As shown in fig. 2 and 4, the hollow cylindrical flow field pipe 1 has a self-adaptive shape, and can be a hollow cylinder, a hollow arbitrary polygonal prism and a cross section irregular body. Based on the plurality of anisotropic magnetosensitive elastomers 3 and the piezoelectric thin film sensors 4, the anisotropic magnetosensitive elastomers and the piezoelectric thin film sensors can be simply and quickly prepared into a fan shape, a triangular shape and the like, and can be arbitrarily combined to meet different customized pipelines.
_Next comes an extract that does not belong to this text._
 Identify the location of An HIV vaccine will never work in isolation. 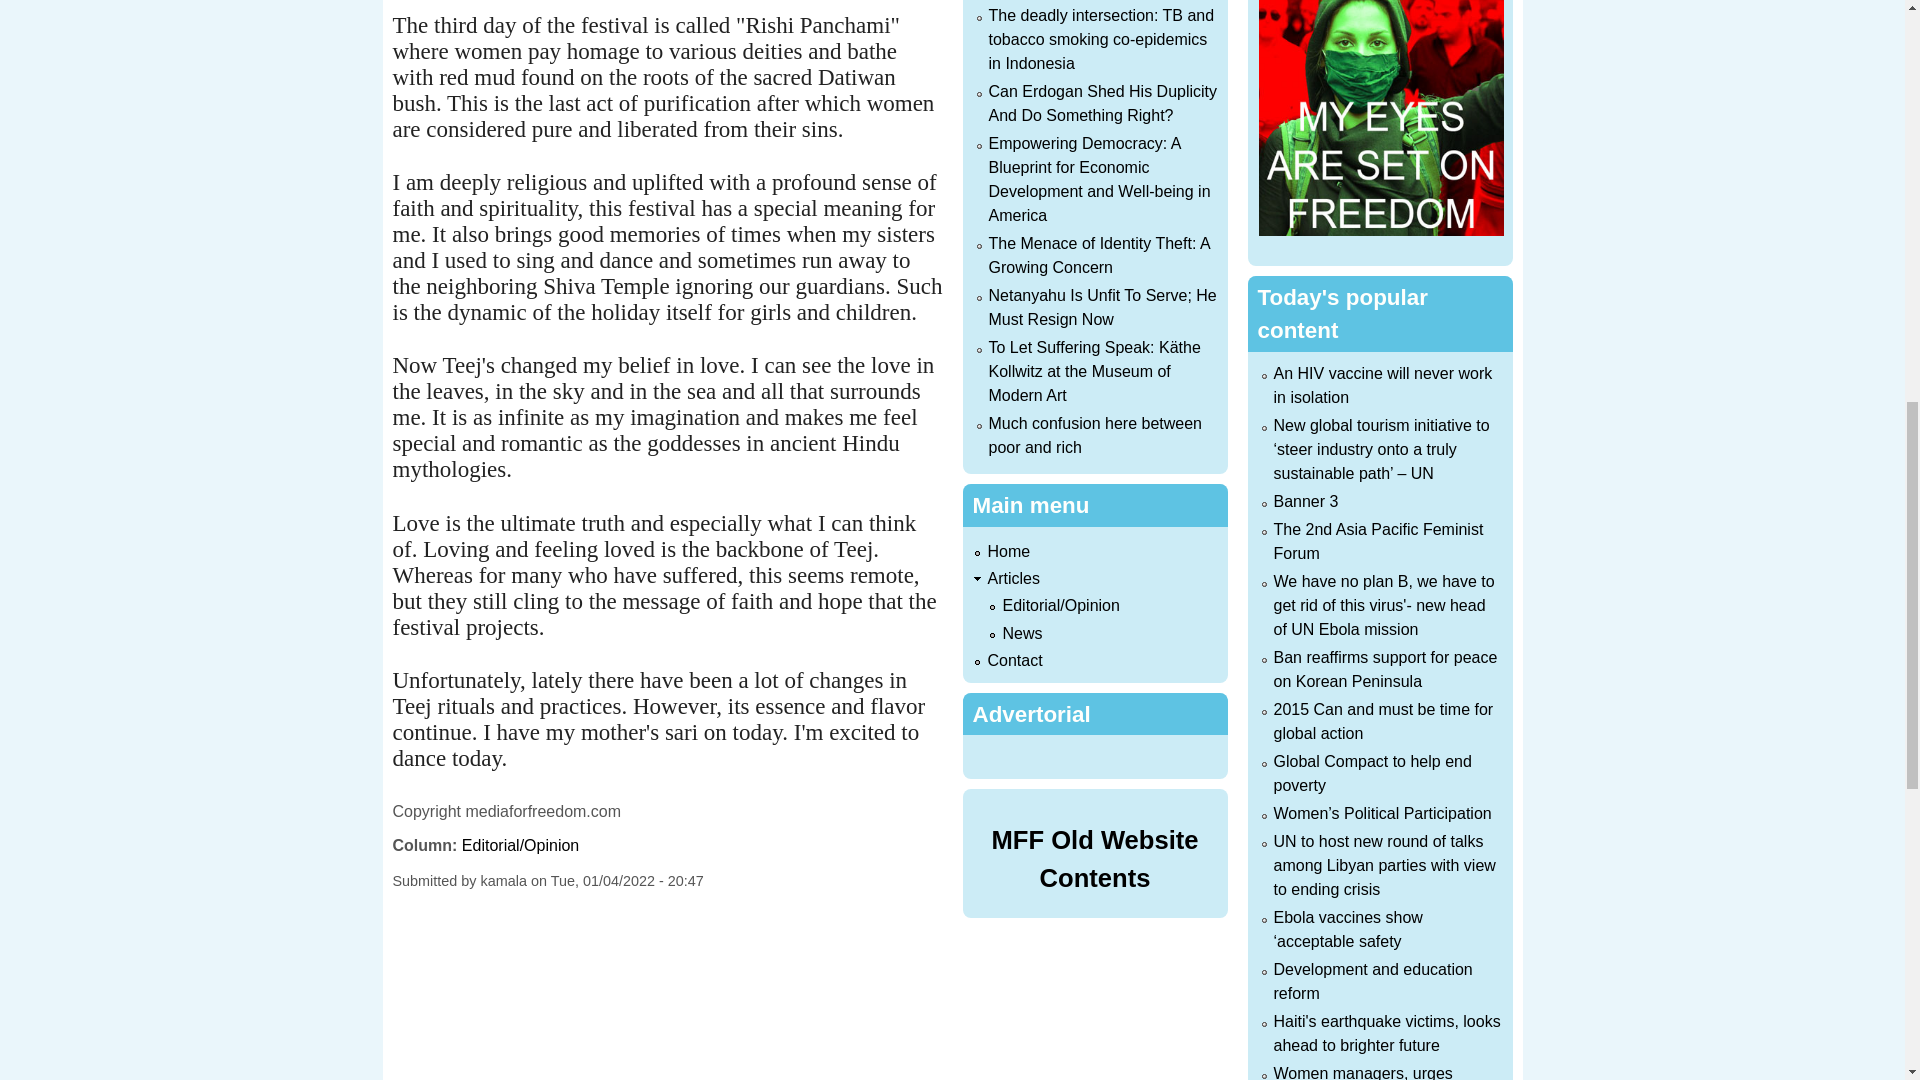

As shown in fig. 5-8, the plurality of anisotropic magnetoelastomers has magnetic particle chains 7 along the xy-plane. The magnetic particles distributed in chains enable the elastic body to have magnetic anisotropy, and the elastic body deforms towards the direction of the magnetic force lines of the external magnetic field. Of course, similar out-of-plane deformations can also be achieved by virtue of the macrostructural anisotropy if regions containing magnetic particles and regions not containing magnetic particles are distributed alternately on the elastomer. In addition, when the particles are hard magnetic, the magnetic domain direction of the particles is designed to be along the xy plane, and even if the particles are randomly distributed, the elastic body can be subjected to bending deformation under the action of magnetic moment.
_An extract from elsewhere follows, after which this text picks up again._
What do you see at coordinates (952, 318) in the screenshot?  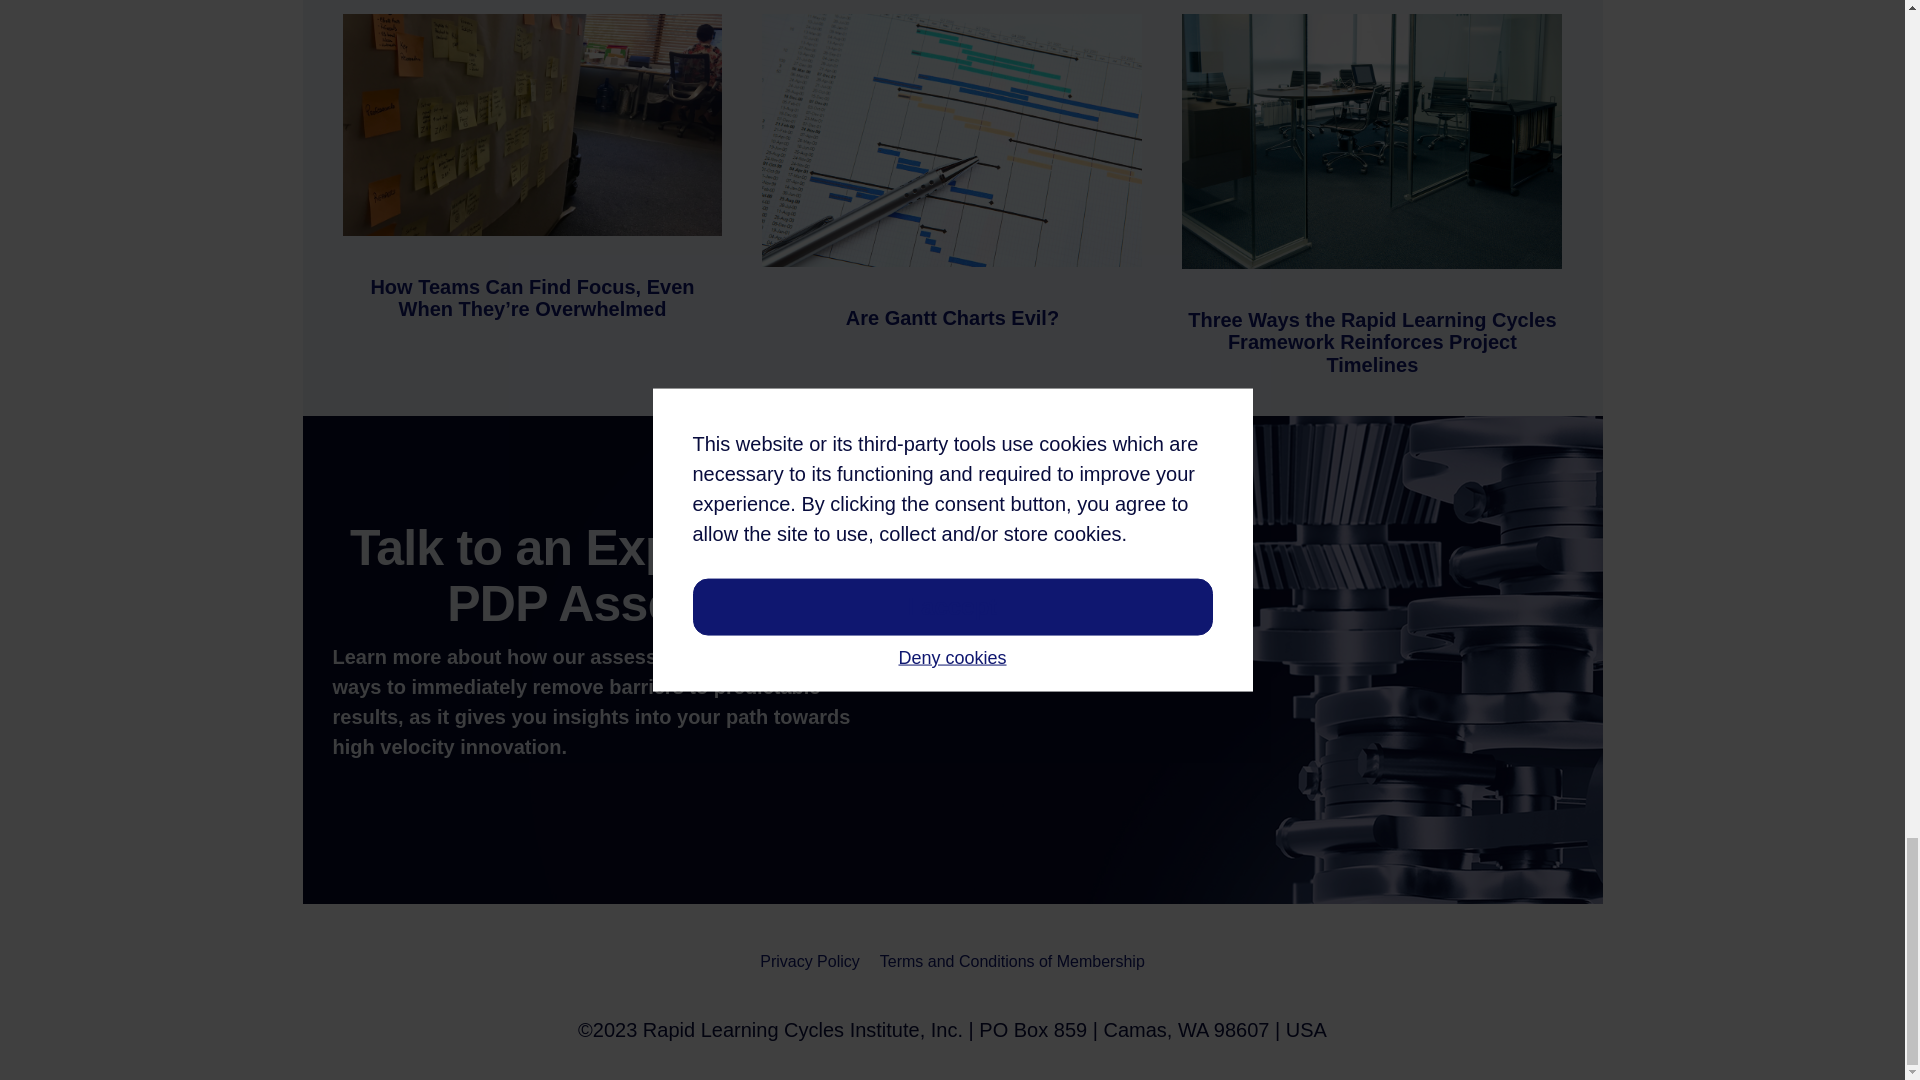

As shown in fig. 9, the piezoelectric thin film sensor 4 may not only form a dual-coating structure with one anisotropic magnetosensitive elastomer 3, but also form a sandwich structure with two or even multiple anisotropic magnetosensitive elastomers 3, so as to reduce errors caused by structural asymmetry and improve control accuracy.

Compared with the existing flexible pipeline, the invention can be suitable for working conditions with different size and shape requirements, and has the advantages of simple preparation, low material cost, good biocompatibility, convenient control and high precision. Meanwhile, the device has a working mode of remotely controlling the continuous variable cross section, and realizes the continuous adjustment of the conveying speed of the internal materials.

The foregoing embodiments may be modified in many different ways by those skilled in the art without departing from the spirit and scope of the invention, which is defined by the appended claims and all changes that come within the meaning and range of equivalency of the claims are therefore intended to be embraced therein.